Until recently, large multinational companies seemed more interested than smaller companies in accessing the opportunities that Latin America has to offer – but this is changing. Following in the footsteps of larger companies which have already made the move into the region, a large number of middle market companies, predominantly from the US, have been entering Latin America over the last two years and integrating themselves with the local economies.

Bank of America Merrill Lynch has helped many companies build bridges and understand the differences between working in Latin America and other regions. While there are similarities in the types of products available in the different markets, there are some important differences in how markets approach different problems. Brazil, for example, has the Boleto payment instrument, which is one of the most advanced collection systems in the world and which allows customers to make a payment anywhere. Understanding these variations is key for any country coming into Latin America for the first time, whether large or small.

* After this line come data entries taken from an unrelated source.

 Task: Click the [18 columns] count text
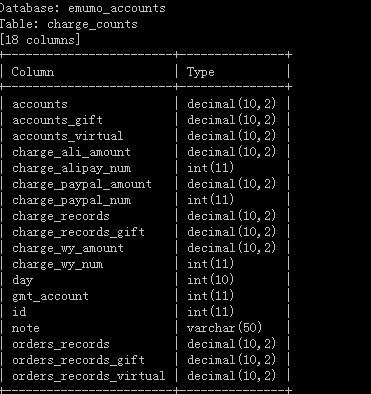(x=40, y=40)
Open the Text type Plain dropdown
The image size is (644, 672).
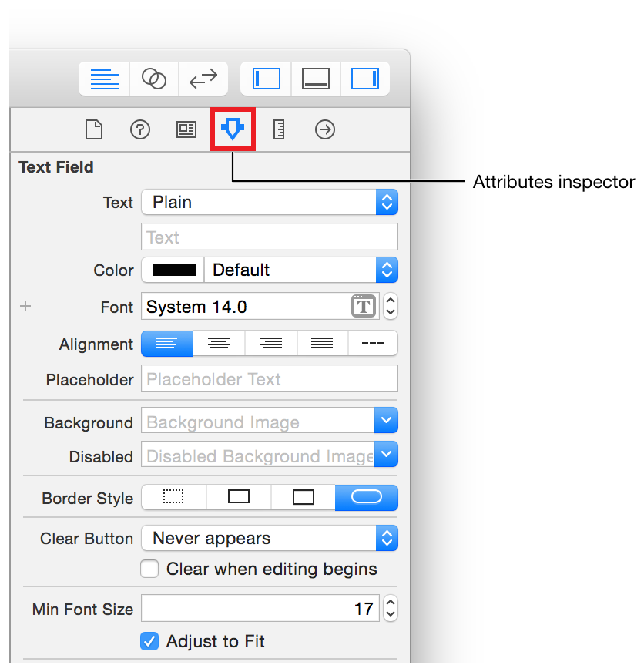click(x=269, y=202)

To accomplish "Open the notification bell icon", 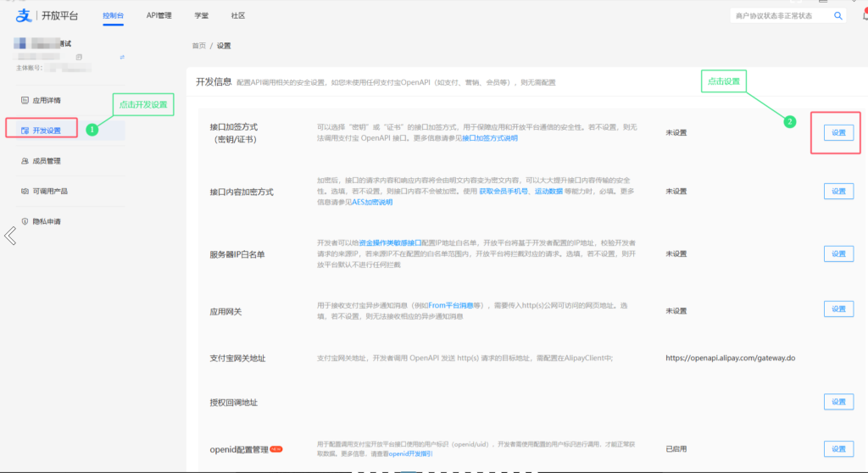I will pos(865,16).
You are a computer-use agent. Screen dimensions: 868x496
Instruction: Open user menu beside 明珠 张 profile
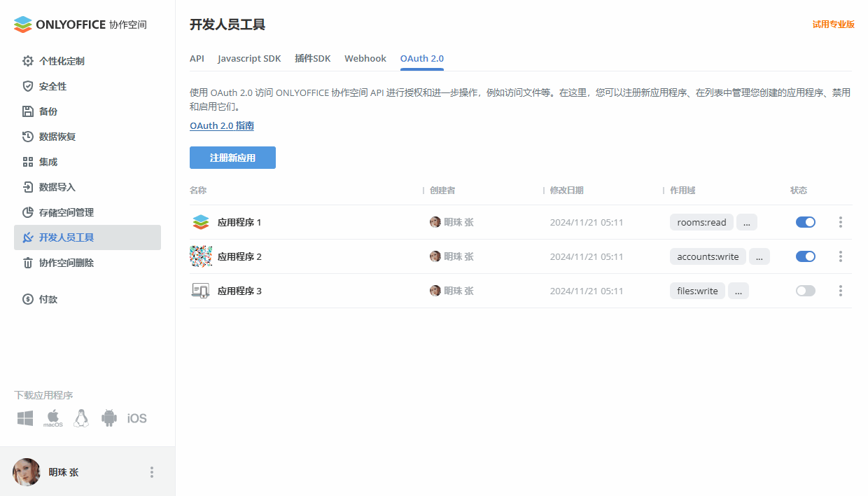(x=152, y=472)

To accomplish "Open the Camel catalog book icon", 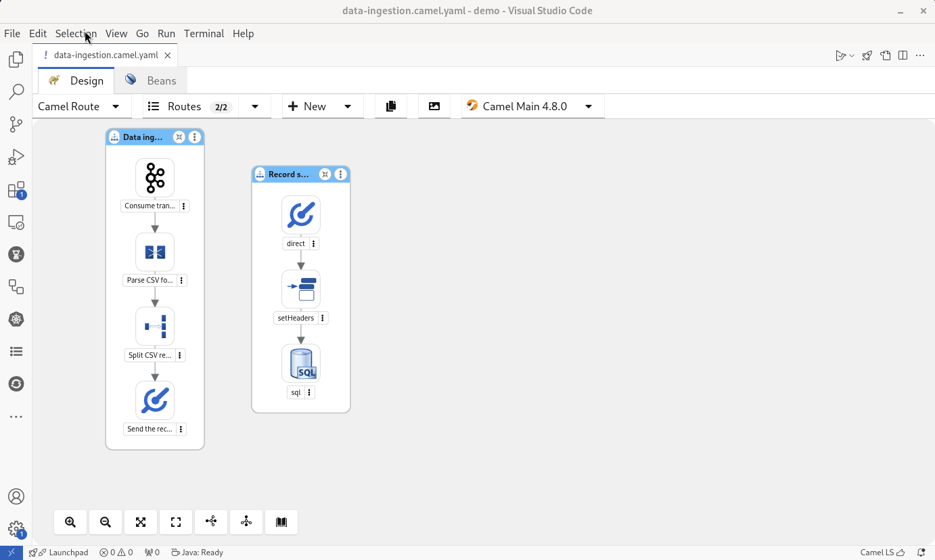I will pyautogui.click(x=281, y=521).
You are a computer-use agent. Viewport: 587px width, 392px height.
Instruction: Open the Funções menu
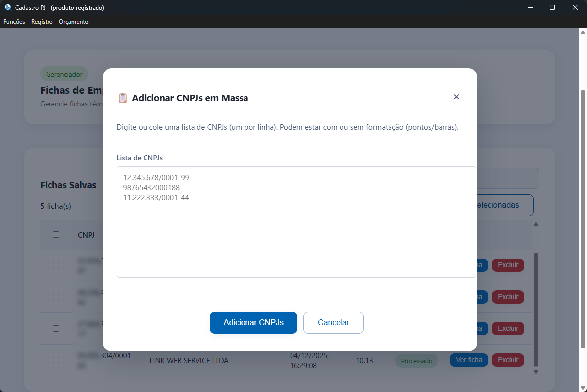click(x=14, y=22)
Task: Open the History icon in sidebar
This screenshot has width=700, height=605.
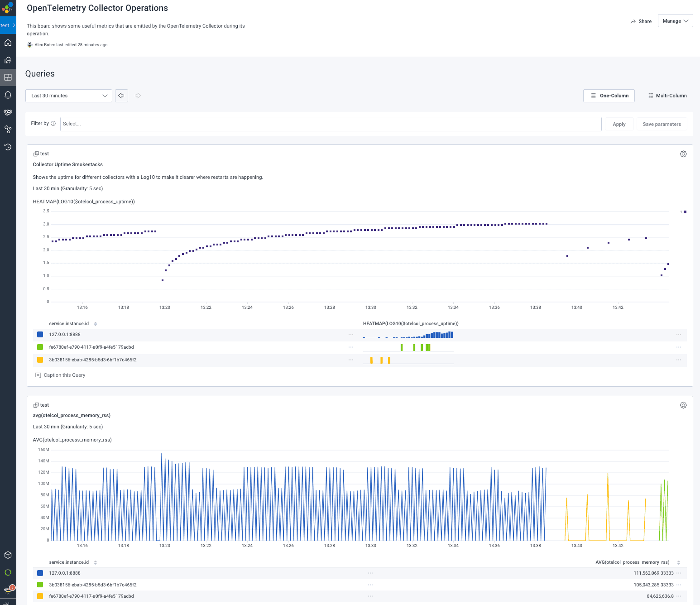Action: click(x=8, y=147)
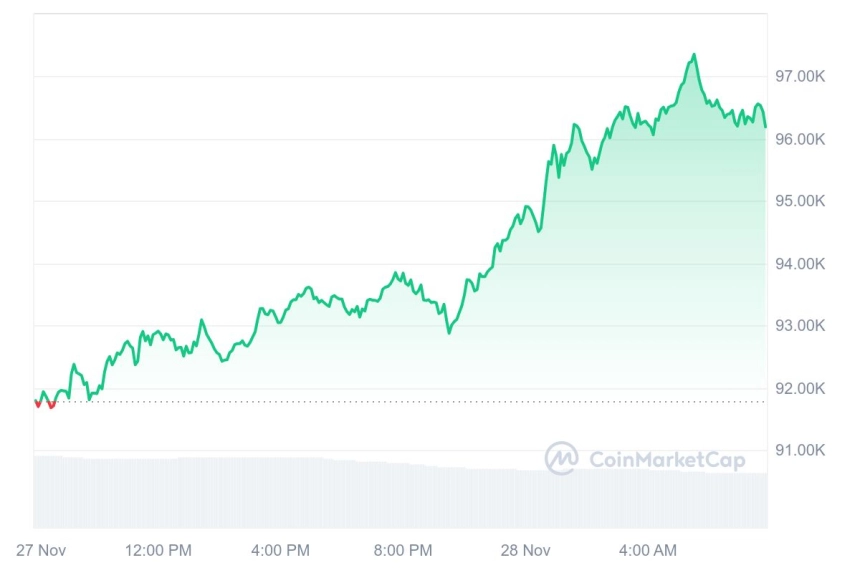Select the 8:00 PM time label
This screenshot has height=573, width=860.
click(x=403, y=550)
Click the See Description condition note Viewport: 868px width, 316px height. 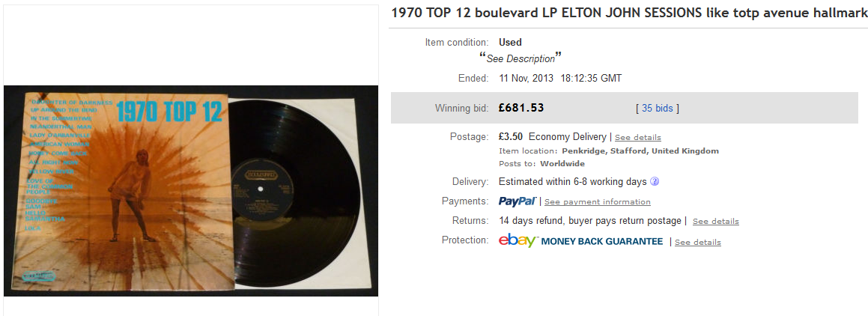(521, 58)
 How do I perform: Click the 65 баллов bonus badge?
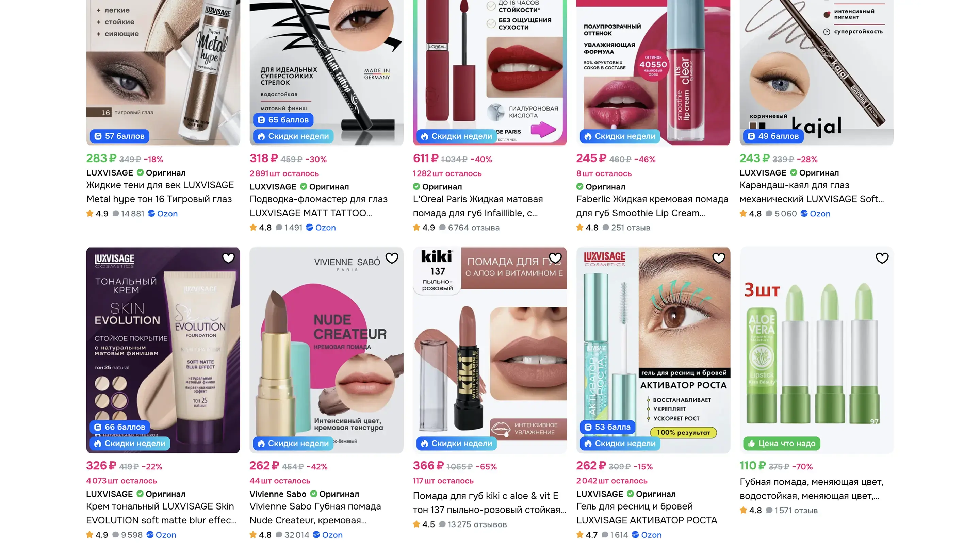[x=283, y=120]
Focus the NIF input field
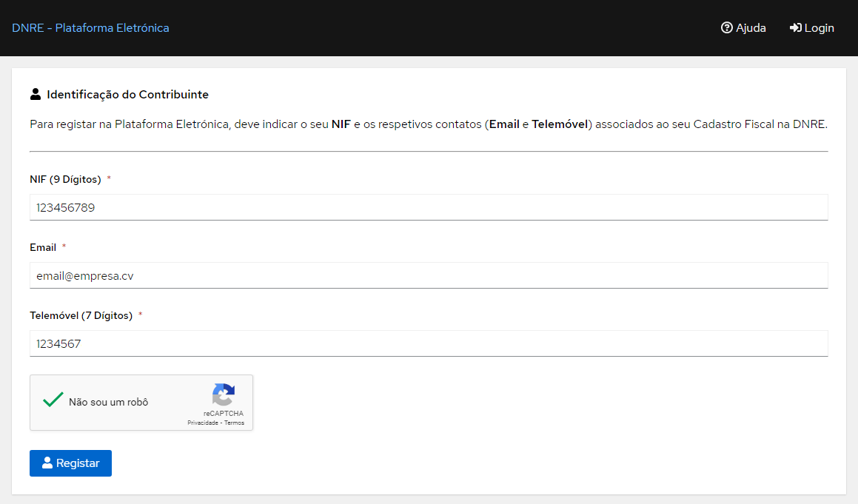This screenshot has height=504, width=858. click(x=429, y=208)
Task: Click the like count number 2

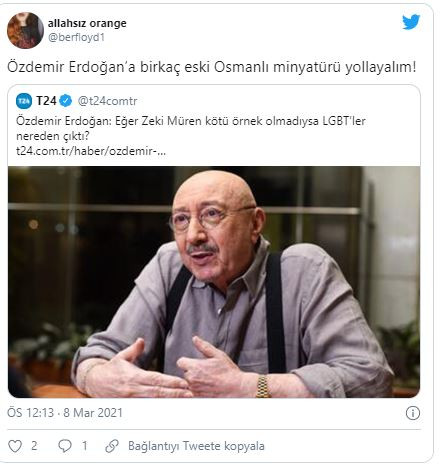Action: [34, 446]
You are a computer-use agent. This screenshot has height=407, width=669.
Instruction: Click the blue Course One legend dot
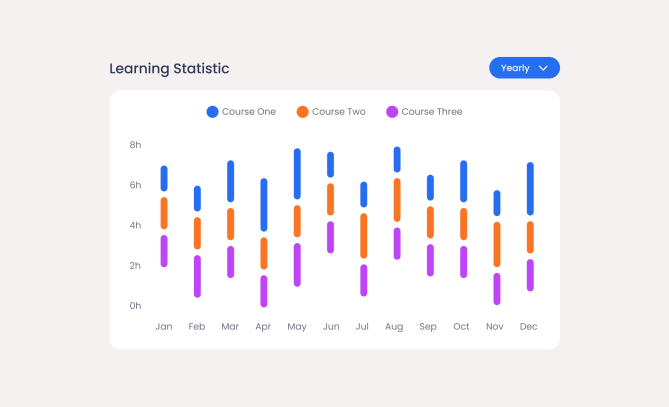coord(212,112)
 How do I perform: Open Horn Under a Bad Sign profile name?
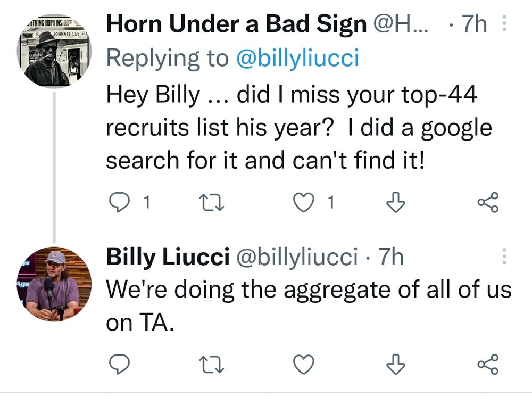click(x=236, y=24)
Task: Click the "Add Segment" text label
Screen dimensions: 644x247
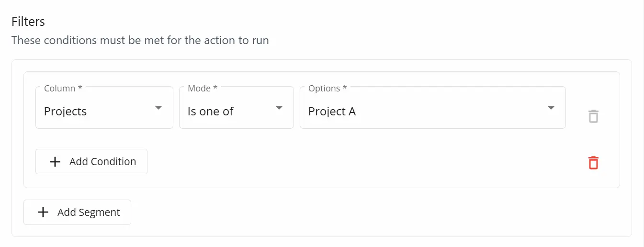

Where larger corporations are concerned, we are working to introduce products currently available in Europe and Asia into the Latin America region. In the countries in which we have full branch operations, we are leveraging technology in order to give clients a more global view over their cash.

The opportunities offered by Latin America are looking increasingly attractive to international corporations. In order to take advantage of these opportunities, and make a successful entry into the region, companies must first understand the nature of the market and the significant differences between the various countries. Many of these opportunities and variations are explored within this supplement and we hope you will find this a useful resource – whether you are taking your first steps into Latin America or looking to optimise existing operations. Bank of America Merrill Lynch is committed to supporting your continued development within this important region.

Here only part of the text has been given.